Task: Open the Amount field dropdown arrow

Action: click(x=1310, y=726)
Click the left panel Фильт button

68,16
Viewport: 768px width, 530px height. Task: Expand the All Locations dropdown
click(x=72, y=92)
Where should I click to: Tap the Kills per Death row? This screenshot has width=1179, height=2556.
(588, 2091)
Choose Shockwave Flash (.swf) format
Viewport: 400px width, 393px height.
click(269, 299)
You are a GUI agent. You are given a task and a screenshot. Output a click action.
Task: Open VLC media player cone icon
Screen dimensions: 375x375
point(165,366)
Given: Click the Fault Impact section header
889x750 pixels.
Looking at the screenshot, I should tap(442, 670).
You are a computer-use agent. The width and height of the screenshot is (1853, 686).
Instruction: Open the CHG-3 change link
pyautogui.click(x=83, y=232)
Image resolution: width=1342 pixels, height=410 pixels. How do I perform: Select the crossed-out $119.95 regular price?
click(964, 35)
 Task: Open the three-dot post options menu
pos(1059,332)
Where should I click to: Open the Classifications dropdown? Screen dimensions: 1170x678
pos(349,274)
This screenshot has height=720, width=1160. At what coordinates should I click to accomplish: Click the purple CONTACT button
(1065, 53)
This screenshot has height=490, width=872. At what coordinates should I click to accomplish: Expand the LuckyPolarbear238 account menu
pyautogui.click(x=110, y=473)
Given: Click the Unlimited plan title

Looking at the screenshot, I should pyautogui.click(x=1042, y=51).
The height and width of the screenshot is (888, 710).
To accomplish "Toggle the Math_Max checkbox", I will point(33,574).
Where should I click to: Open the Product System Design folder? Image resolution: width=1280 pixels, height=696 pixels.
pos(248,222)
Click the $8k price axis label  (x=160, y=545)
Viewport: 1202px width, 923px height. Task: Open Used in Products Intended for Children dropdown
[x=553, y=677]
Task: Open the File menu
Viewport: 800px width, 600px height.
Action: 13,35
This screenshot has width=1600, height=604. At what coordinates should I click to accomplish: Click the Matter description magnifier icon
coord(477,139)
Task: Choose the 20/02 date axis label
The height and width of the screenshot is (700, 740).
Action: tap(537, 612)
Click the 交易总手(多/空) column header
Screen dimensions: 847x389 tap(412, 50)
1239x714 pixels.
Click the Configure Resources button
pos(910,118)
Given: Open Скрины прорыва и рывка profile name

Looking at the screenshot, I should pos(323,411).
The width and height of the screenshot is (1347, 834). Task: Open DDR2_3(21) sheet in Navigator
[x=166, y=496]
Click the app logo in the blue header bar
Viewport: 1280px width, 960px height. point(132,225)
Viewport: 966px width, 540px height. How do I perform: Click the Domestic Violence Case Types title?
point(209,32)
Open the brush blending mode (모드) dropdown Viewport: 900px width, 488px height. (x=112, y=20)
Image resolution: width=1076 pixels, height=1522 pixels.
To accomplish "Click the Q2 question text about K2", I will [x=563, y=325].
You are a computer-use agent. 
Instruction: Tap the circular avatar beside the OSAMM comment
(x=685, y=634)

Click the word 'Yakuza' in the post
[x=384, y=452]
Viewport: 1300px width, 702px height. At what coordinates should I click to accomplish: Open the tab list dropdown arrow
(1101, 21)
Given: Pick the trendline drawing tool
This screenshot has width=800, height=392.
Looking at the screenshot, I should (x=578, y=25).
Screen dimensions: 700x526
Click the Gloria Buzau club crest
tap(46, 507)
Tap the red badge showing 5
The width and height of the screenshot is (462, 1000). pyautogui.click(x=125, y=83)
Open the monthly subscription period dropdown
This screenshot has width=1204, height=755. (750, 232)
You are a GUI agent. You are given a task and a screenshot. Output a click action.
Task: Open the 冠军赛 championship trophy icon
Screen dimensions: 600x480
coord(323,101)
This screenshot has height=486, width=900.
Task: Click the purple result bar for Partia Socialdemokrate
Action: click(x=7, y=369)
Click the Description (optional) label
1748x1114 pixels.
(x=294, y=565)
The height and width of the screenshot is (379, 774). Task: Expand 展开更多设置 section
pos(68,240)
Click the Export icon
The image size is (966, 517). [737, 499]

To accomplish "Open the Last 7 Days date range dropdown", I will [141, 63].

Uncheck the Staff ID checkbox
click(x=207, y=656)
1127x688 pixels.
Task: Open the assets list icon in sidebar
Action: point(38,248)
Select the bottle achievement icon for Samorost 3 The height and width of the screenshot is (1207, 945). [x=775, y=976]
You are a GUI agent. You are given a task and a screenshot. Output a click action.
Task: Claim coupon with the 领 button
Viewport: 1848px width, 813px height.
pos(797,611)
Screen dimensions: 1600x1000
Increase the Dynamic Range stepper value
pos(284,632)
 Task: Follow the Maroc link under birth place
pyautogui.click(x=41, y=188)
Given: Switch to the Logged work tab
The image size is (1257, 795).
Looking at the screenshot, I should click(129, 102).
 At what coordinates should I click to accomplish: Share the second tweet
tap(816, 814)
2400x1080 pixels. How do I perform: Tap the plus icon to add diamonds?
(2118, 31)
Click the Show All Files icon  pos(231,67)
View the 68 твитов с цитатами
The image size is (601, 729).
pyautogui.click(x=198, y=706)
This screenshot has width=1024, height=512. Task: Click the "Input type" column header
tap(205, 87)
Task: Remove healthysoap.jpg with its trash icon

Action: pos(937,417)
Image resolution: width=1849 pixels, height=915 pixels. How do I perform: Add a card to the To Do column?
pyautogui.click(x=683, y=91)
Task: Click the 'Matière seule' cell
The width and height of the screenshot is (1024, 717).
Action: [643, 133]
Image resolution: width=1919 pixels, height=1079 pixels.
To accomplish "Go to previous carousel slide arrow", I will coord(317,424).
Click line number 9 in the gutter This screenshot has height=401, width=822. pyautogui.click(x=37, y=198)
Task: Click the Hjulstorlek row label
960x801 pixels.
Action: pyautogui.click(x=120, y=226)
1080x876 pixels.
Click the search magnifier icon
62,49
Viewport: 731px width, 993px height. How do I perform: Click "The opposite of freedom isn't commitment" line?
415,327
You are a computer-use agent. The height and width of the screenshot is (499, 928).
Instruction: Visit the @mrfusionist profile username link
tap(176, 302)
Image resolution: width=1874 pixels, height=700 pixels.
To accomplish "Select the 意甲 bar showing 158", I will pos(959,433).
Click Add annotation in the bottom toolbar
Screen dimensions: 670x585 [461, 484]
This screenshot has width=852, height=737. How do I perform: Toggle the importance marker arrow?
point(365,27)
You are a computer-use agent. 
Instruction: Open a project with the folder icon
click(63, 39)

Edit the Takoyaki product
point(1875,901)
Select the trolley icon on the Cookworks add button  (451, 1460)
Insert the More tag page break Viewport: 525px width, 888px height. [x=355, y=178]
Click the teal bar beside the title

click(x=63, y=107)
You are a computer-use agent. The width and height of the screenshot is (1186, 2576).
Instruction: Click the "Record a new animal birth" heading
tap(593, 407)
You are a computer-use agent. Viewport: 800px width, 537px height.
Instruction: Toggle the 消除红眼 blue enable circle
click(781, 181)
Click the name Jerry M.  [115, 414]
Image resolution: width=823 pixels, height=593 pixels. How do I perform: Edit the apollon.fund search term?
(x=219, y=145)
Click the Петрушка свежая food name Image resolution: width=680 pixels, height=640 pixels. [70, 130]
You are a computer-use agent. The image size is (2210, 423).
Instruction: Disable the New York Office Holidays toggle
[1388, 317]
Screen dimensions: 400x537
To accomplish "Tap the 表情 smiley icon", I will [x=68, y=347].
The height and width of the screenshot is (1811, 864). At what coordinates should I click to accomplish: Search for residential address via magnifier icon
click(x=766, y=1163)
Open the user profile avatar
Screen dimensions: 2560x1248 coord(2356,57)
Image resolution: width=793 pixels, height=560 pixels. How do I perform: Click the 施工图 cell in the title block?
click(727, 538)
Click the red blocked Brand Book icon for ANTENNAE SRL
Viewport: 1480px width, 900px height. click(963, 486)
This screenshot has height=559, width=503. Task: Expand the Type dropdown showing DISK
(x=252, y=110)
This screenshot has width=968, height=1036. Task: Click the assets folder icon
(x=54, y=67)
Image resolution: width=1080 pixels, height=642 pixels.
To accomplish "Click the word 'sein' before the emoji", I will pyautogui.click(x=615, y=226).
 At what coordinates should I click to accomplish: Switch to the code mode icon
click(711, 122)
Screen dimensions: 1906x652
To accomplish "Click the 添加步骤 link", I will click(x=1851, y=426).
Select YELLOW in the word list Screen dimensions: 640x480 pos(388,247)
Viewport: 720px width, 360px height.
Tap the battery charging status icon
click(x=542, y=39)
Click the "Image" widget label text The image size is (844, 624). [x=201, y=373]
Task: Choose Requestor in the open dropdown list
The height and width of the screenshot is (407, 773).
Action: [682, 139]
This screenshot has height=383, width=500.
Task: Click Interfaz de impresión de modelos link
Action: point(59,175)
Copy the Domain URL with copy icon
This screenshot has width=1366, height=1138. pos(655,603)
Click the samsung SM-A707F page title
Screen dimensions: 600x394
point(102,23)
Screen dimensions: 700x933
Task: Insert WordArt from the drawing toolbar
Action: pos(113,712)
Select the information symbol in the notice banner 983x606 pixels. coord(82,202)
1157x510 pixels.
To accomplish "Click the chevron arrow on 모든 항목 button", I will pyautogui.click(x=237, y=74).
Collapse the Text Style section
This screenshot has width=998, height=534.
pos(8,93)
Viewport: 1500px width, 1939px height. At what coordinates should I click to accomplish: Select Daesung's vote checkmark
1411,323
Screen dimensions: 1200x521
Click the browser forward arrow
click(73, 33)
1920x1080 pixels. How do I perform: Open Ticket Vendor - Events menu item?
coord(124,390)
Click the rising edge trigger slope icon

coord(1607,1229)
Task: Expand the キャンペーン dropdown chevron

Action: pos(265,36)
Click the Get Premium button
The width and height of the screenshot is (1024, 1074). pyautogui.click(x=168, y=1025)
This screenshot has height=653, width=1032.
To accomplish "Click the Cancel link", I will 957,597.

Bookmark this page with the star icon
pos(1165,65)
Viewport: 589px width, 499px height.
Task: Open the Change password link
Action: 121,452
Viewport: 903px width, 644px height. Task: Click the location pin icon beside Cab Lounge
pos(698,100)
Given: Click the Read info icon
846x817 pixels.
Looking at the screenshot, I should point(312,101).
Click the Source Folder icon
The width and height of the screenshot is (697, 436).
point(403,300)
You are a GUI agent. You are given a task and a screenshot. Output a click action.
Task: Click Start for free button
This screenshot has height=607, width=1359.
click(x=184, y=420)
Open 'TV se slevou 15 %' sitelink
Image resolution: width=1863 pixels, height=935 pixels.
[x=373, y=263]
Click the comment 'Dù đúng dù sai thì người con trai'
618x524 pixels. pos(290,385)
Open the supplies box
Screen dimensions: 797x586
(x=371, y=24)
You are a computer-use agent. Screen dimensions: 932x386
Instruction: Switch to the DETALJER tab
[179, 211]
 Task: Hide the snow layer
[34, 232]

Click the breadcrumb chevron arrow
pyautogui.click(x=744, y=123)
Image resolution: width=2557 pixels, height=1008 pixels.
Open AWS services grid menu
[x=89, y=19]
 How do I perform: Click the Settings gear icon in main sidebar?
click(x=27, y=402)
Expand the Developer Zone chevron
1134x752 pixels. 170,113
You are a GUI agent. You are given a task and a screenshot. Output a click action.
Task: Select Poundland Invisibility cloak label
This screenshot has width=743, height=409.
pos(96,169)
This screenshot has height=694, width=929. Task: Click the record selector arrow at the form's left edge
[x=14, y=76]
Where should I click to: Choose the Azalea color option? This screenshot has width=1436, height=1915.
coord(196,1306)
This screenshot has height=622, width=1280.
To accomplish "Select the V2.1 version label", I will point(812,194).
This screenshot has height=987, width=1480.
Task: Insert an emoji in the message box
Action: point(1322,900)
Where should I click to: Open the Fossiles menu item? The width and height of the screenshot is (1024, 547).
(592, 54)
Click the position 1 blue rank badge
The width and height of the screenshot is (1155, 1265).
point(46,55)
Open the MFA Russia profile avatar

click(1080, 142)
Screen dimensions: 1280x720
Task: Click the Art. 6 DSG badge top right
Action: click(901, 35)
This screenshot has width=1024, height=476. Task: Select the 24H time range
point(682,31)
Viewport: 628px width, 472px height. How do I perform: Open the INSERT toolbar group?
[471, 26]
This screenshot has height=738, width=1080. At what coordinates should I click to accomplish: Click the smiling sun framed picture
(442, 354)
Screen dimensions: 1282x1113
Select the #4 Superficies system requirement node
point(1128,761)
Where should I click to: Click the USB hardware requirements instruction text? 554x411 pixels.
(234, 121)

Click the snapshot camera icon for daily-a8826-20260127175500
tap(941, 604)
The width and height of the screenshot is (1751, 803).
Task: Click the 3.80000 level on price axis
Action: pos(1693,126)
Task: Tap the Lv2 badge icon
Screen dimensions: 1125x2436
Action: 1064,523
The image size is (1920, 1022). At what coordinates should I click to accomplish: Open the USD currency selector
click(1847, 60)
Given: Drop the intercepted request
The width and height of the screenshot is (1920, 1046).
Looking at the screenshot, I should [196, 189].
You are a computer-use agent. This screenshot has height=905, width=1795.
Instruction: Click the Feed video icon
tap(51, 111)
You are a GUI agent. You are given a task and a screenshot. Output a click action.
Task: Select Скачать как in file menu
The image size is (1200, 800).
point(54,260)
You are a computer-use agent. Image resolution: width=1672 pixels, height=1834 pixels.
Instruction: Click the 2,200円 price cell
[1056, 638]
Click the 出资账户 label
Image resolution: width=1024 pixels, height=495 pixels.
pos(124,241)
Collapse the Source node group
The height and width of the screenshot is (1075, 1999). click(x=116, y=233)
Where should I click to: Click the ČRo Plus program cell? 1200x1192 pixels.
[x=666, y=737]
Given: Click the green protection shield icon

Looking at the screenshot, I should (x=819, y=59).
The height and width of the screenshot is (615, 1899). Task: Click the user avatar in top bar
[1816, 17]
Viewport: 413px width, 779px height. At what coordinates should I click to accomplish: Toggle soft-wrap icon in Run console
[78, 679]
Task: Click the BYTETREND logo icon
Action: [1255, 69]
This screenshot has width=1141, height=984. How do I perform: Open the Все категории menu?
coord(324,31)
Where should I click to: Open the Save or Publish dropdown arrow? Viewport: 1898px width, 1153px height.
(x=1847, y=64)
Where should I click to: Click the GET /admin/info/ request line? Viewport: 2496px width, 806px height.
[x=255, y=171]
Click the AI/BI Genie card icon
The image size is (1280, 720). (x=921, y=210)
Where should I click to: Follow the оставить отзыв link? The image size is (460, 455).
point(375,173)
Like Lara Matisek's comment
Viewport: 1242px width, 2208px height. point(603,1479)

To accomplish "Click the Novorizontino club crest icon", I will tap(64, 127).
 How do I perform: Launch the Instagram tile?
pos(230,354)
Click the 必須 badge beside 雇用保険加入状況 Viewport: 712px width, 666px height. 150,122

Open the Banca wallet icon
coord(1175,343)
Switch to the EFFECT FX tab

▸ **REQUIREMENT**:
The sole response should be the count of lines in the material holding the string "date".

▸ **SOLUTION FOR THIS EXERCISE**:
2